Decided On August 23, 1971
JAYARAMA NAIDU Appellant
V/S
TIRUPATHI Respondents

JUDGEMENT

(1.) FIRST defendants appeals from a reversing judgment of Ramakrishnan, J. He allowed the respondent's suit for recovery of possession of the plaint schedule properties in their capacity that they were sole surviving trustees of a private family trust under which the properties had been endowed. One Srinivasa Naidu purchased in 1881 the plaint schedule properties and constituted the same, as we were told, as a trust or endowment for performance of certain objects. What precisely are the terms of the trust, are yet to be ascertained. The founder nominated his brother's son, Nayeena, to succeed him as a trustee, but made no further provision for devolution. Nayeena died in 1908, Parankusam, the son of srinivasa Naidu, succeeded to the office and held it between 1922 and 1936. He died in 1936 leaving his widow Govindammal and a will Ex. B-2. He nominated her to be the trustee after his lifetime and provided further that she might, according to her will and pleasure, nominate any one as a trustee to succeed her to perform the objects of the trust. She accordingly nominated her sister's son by a will and died on 28-11-1958. We may in passing notice that because Parankusam was a minor, Parthasarathi, the eldest son of Sami who was a brother of Srinivasa, held the office until 1921. The respondents, sons of Ramanujam who was the third son of Sami, instituted the suit claiming that after the lifetime of Govindammal they were entitled to succeed to the trusteeship. The first court dismissed the suit on the view that the will of Govindammal dated 17-8-1955 by which she made the nomination in favour of her sister's son was valid. But on appeal, Ramakrishnan, I took a contrary view.

(2.) IN our opinion, with due respect to Ramakrishnan, J. his view cannot be supported. He has, right through his judgment, proceeded on the basis that the trust in this case was property. Mr. T. R. Srinivasan, for the respondents, says that the beneficial interests in the trust properties was attached to the trusteeship.

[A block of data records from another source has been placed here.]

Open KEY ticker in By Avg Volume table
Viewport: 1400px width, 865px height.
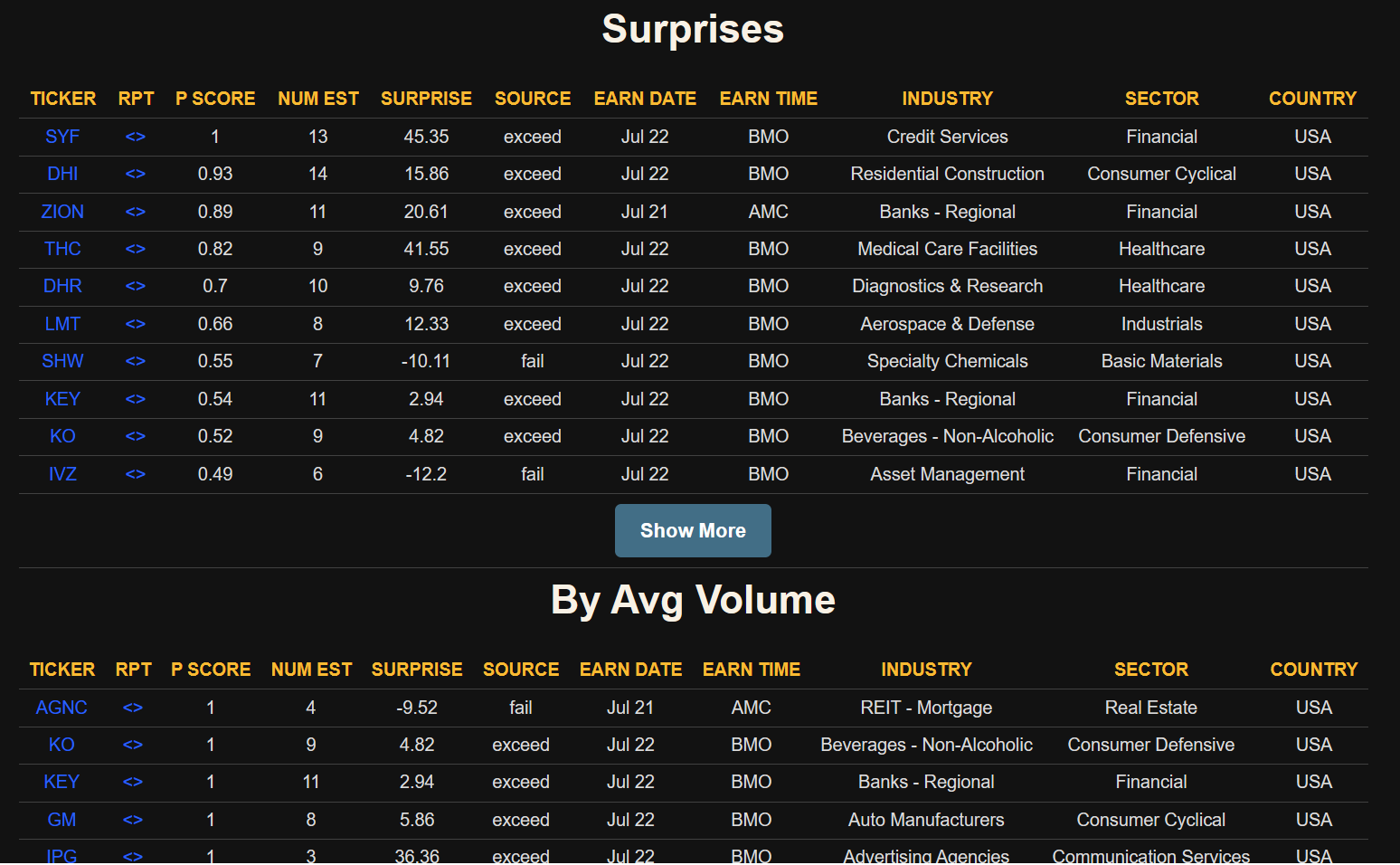(61, 782)
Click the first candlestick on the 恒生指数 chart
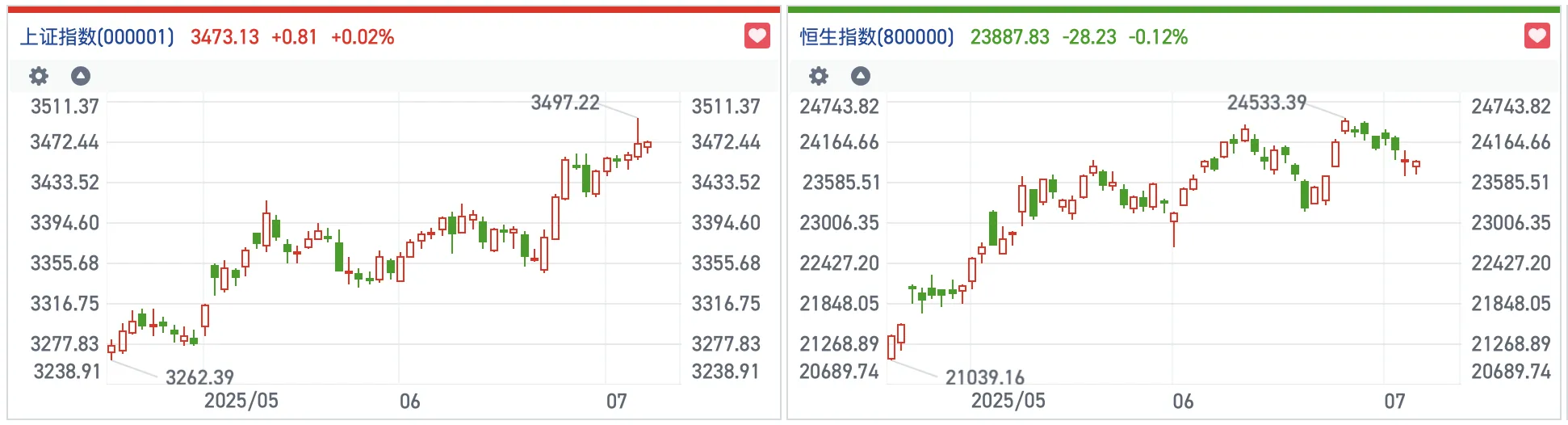The width and height of the screenshot is (1568, 425). pyautogui.click(x=891, y=347)
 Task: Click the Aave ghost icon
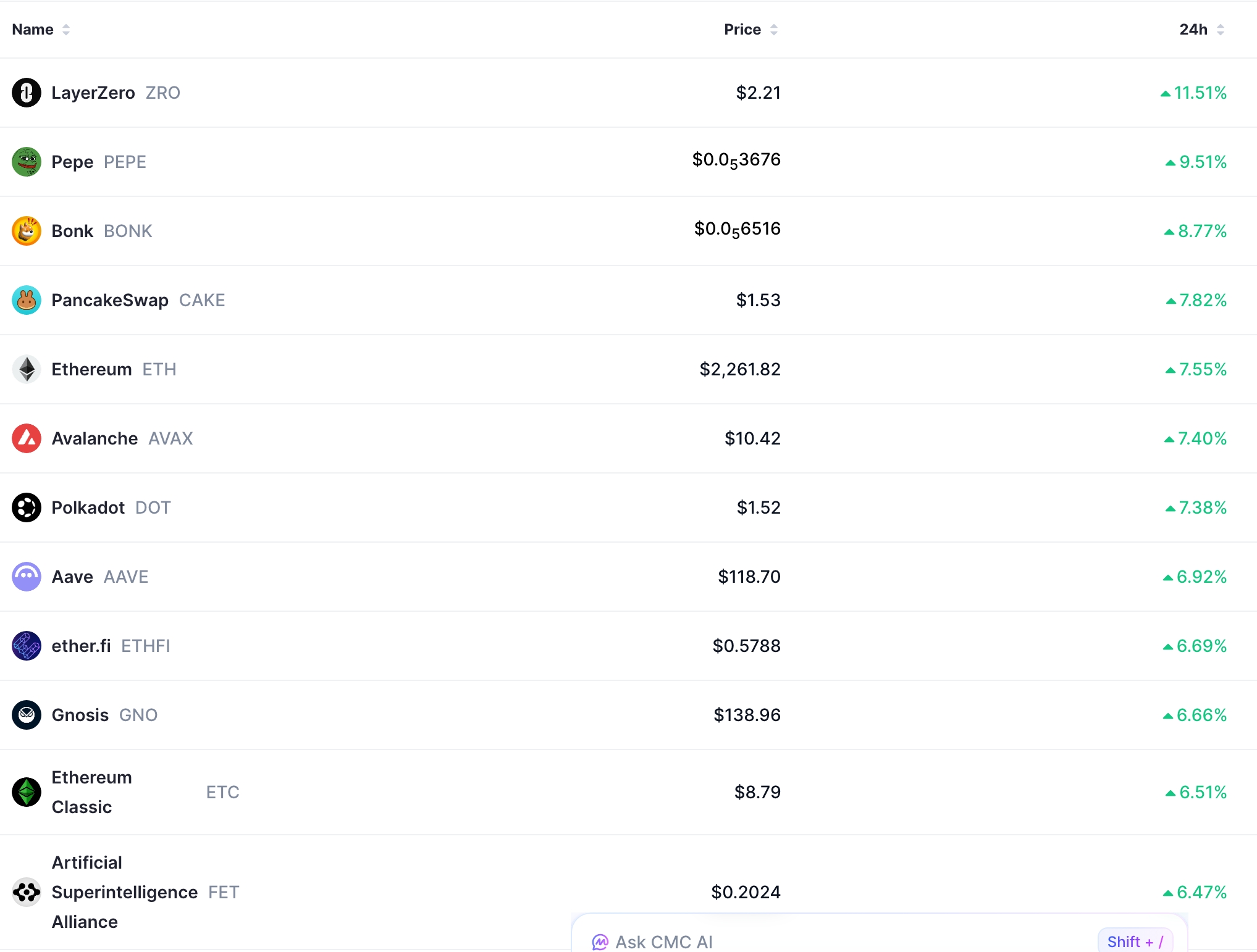pos(26,577)
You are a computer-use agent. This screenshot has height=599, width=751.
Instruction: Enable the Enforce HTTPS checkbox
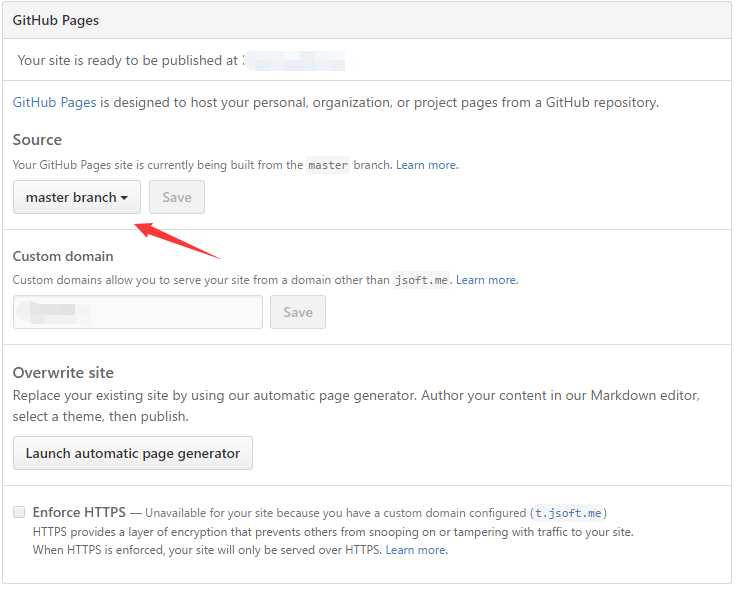pos(19,512)
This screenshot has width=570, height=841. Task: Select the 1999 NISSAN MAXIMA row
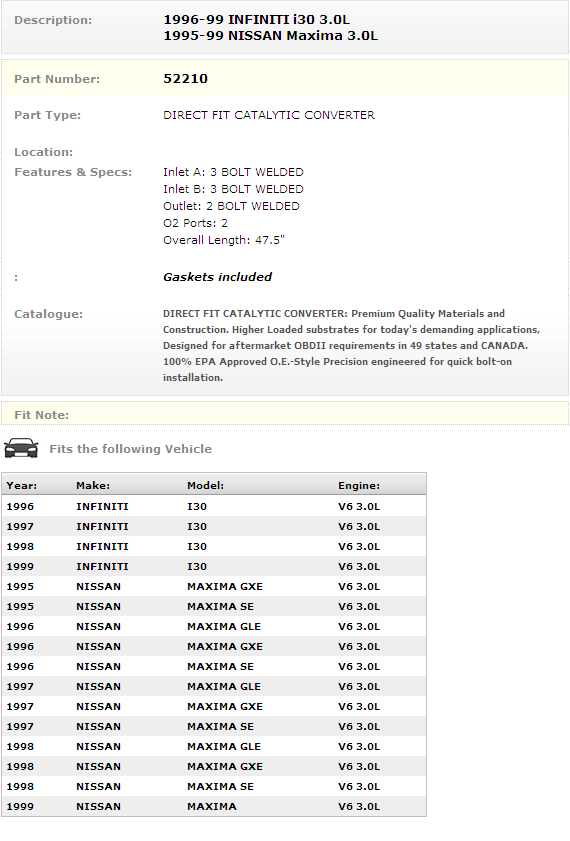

No such suggestion has been made at any stage, either at the trial or in the appeal before Ramakrishnan, J. The learned Judge took the trusteeship itself, irrespective of whether the beneficial interest was attached or not, as property and considered that to such property the rules of succession under the Hindu law applied. On that process of reasoning he thought that neither Parankusam nor Govindammal was competent to alienate the office treated as property belonging to the family of srinivasa. In the view of the learned Judge, after the death of Govindammal the office of trusteeship reverted to the family of the founder which meant that the respondents would be entitled to succeed to the office.

(3.) IT appears to us to be well established by now that a bare trusteeship to which only duties are attached which is in this part of our country known as dharmakarthaship, is not property in any sense of the term unlike Shebait in bengal. K. A. Samajam v. Commissioner, H. R. and C. E. Hyderabad, held that the office of hereditary trustee was not property within the meaning of Art. 19 (1) (f ). The Supreme Court did not agree with the earlier view that such an office was itself property within the meaning of the Article if no emoluments were attached to it. The distinction between a Mahant and a Shebait in whose offices are blended not merely duties but personal interest in the trust property on the one hand and a mere office of trusteeship to which only duties are attached, was drawn. In Manathunainatha Desikar v. Sundaralinga, 1970-2 Mad LJ 156 = (AIR 1971 Mad 1) (FB) to which one of us was a party, it was held that the dharmakartha or Manager of a temple who had no emoluments attached to his office but only duties to discharge had no personal interest of beneficial character in the institution and that the office of Dharmakartha, though a highly prized office, could not be consider to be property when no material benefits were attached even apart from the context of Art. 19 (1) of the Constitution. It follows, therefore, that the approach to the case made by Ramakrishnan, J. as if the office of trusteeship to which only duties are attached and no beneficial interest attached to the office was itself property, cannot be supported.